While I was running transform_tracking_logs command in LMS, as suggested in here, I faced some intercalated errors in event_routing_backends.tasks.dispatch_bulk_events celery tasks (see the Flower monitor screenshot below):
Traceback (most recent call last):
File "/openedx/venv/lib/python3.11/site-packages/celery/app/trace.py", line 453, in trace_task
R = retval = fun(*args, **kwargs)
^^^^^^^^^^^^^^^^^^^^
File "/openedx/venv/lib/python3.11/site-packages/sentry_sdk/utils.py", line 1816, in runner
return sentry_patched_function(*args, **kwargs)
^^^^^^^^^^^^^^^^^^^^^^^^^^^^^^^^^^^^^^^^
File "/openedx/venv/lib/python3.11/site-packages/sentry_sdk/integrations/celery/__init__.py", line 416, in _inner
reraise(*exc_info)
File "/openedx/venv/lib/python3.11/site-packages/sentry_sdk/utils.py", line 1751, in reraise
raise value
File "/openedx/venv/lib/python3.11/site-packages/sentry_sdk/integrations/celery/__init__.py", line 411, in _inner
return f(*args, **kwargs)
^^^^^^^^^^^^^^^^^^
File "/openedx/venv/lib/python3.11/site-packages/celery/app/trace.py", line 736, in __protected_call__
return self.run(*args, **kwargs)
^^^^^^^^^^^^^^^^^^^^^^^^^
File "/openedx/venv/lib/python3.11/site-packages/event_routing_backends/tasks.py", line 106, in dispatch_bulk_events
bulk_send_events(self, events, router_type, host_config)
File "/openedx/venv/lib/python3.11/site-packages/event_routing_backends/tasks.py", line 147, in bulk_send_events
raise task.retry(exc=exc, countdown=getattr(settings, 'EVENT_ROUTING_BACKEND_COUNTDOWN', 30),
^^^^^^^^^^^^^^^^^^^^^^^^^^^^^^^^^^^^^^^^^^^^^^^^^^^^^^^^^^^^^^^^^^^^^^^^^^^^^^^^^^^^^^^
File "/openedx/venv/lib/python3.11/site-packages/celery/app/task.py", line 736, in retry
raise_with_context(exc)
File "/openedx/venv/lib/python3.11/site-packages/event_routing_backends/tasks.py", line 127, in bulk_send_events
client.bulk_send(events)
File "/openedx/venv/lib/python3.11/site-packages/event_routing_backends/utils/xapi_lrs_client.py", line 103, in bulk_send
raise EventNotDispatched
event_routing_backends.processors.transformer_utils.exceptions.EventNotDispatched
The fact is that I need to run this command within a huge amount of data. How can I do it?
Thanks in advance!
PD: this error only applies when running the transform_tracking_logs command with a huge amount of data. When Aspects run this celery task automatically this error is never shown.
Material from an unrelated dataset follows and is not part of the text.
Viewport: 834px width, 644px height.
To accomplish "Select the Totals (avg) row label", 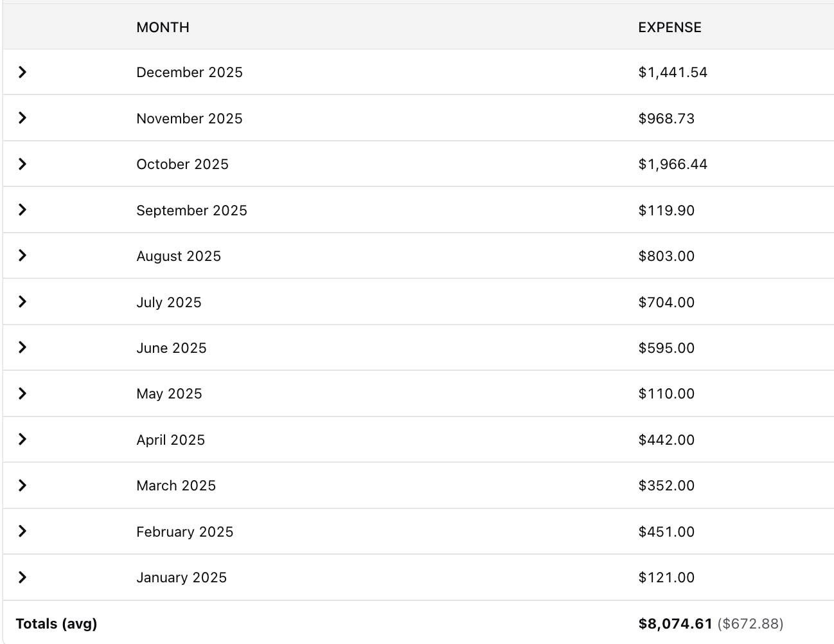I will point(57,623).
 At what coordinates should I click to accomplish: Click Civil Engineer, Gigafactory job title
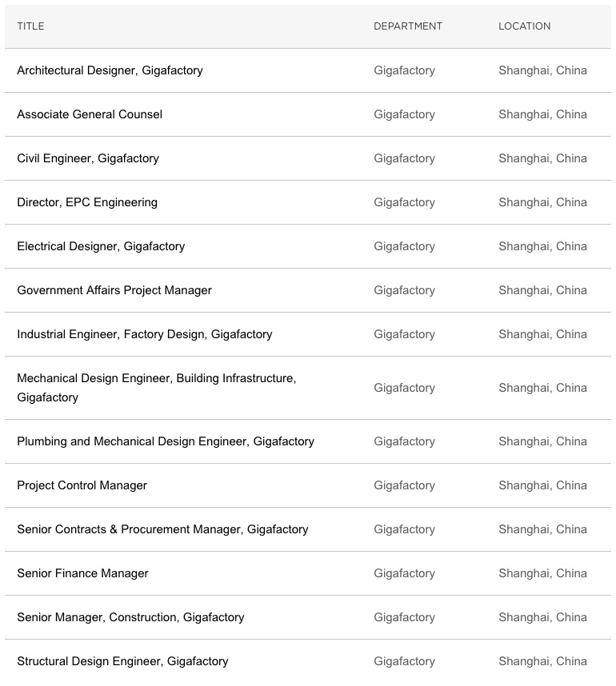click(x=88, y=158)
Hi @Yago , are you seeing anything in the Ralph logs or slowness on the Ralph side? This looks like some kind of issue getting the events to Ralph, possibly sending events faster than it’s configured to handle.
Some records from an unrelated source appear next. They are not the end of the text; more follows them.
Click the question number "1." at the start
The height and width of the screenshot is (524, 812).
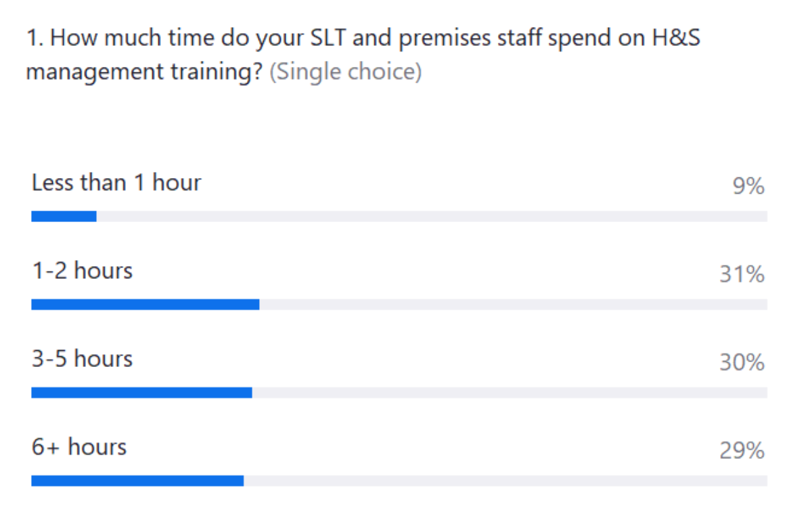tap(35, 39)
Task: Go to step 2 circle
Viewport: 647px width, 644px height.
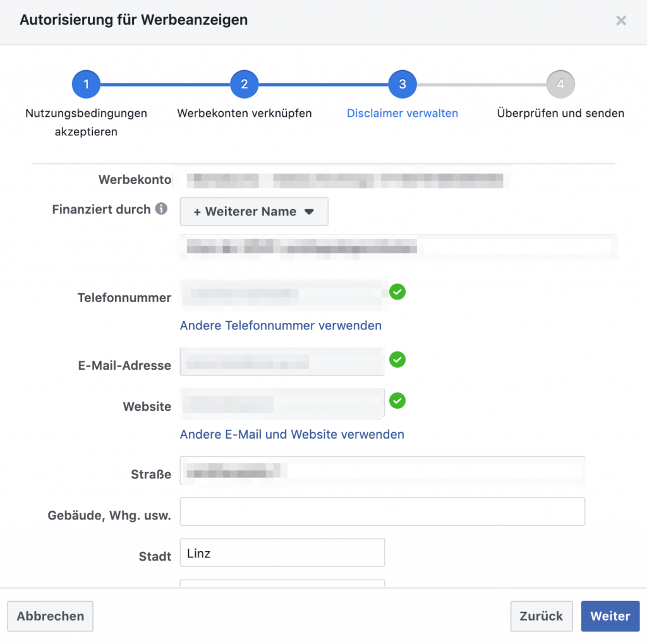Action: click(245, 84)
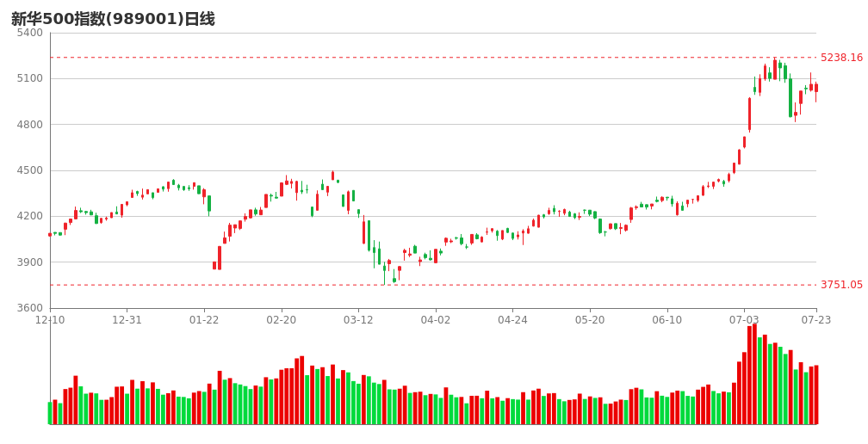Click the large green candlestick near the peak
Screen dimensions: 868x444
(791, 98)
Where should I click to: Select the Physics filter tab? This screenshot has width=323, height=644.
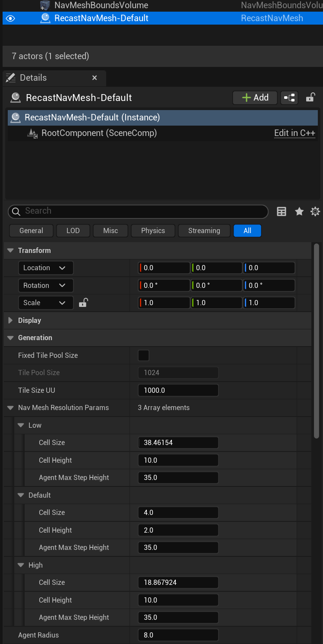coord(153,230)
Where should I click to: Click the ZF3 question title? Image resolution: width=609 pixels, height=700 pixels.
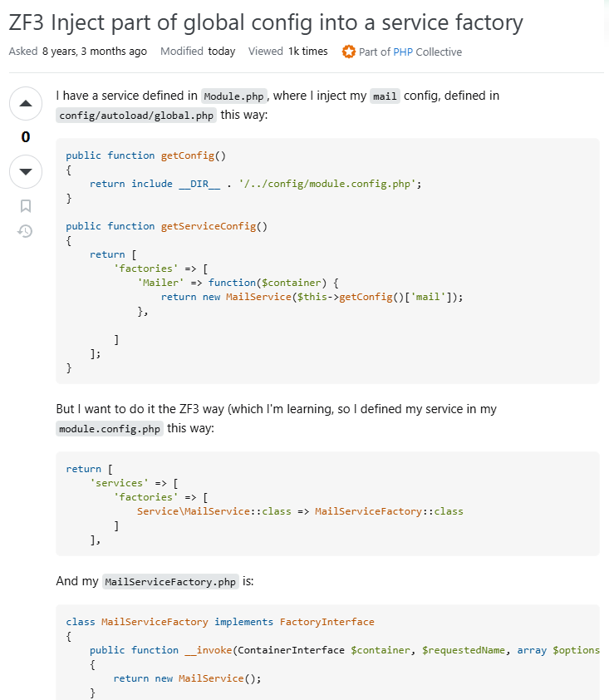pyautogui.click(x=266, y=22)
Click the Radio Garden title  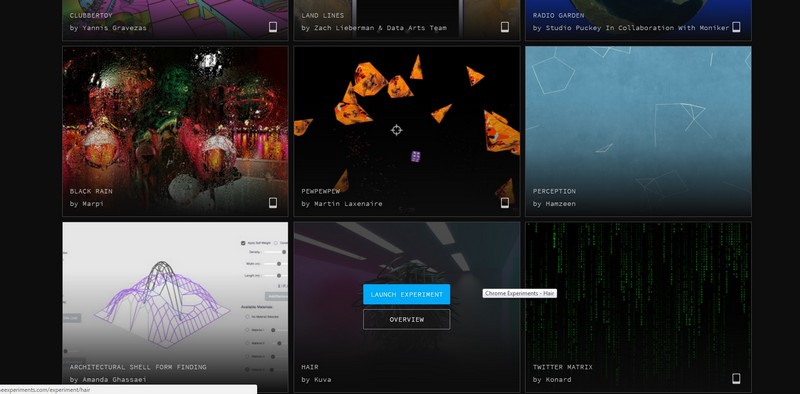coord(558,15)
Hi @TyHob ! Yes, you are right, Ralph is showing errors like these:
158434 ralph-1 | 2025-10-07 11:14:32,148 INFO: 172.18.0.13:56252 - "POST /xAPI/statements HTTP/1.1" 200 OK
158435 ralph-1 | Poco::Exception. Code: 1000, e.code() = 0, HTML Form Exception: Field value too long (version 25.3.6.56 (official build))
158436 ralph-1 |
158437 ralph-1 | 2025-10-07 11:14:36,075 ERROR: Failed to read documents: :HTTPDriver for http://db-openedx.ti.uam.es:8123 returned response code 500)
158438 ralph-1 | Poco::Exception. Code: 1000, e.code() = 0, HTML Form Exception: Field value too long (version 25.3.6.56 (official build))
158439 ralph-1 |
158440 ralph-1 | 2025-10-07 11:14:36,075 ERROR: Failed to read from ClickHouse
158441 ralph-1 | 2025-10-07 11:14:36,075 INFO: 172.18.0.13:42270 - "POST /xAPI/statements HTTP/1.1" 500 Internal Server Error
Even thought the error looks like some value is too long, maybe the problem is that Ralph cannot handle such amount of data at the same time. I will try to run the command over small bunches of data instead of a large amount of files at the same time.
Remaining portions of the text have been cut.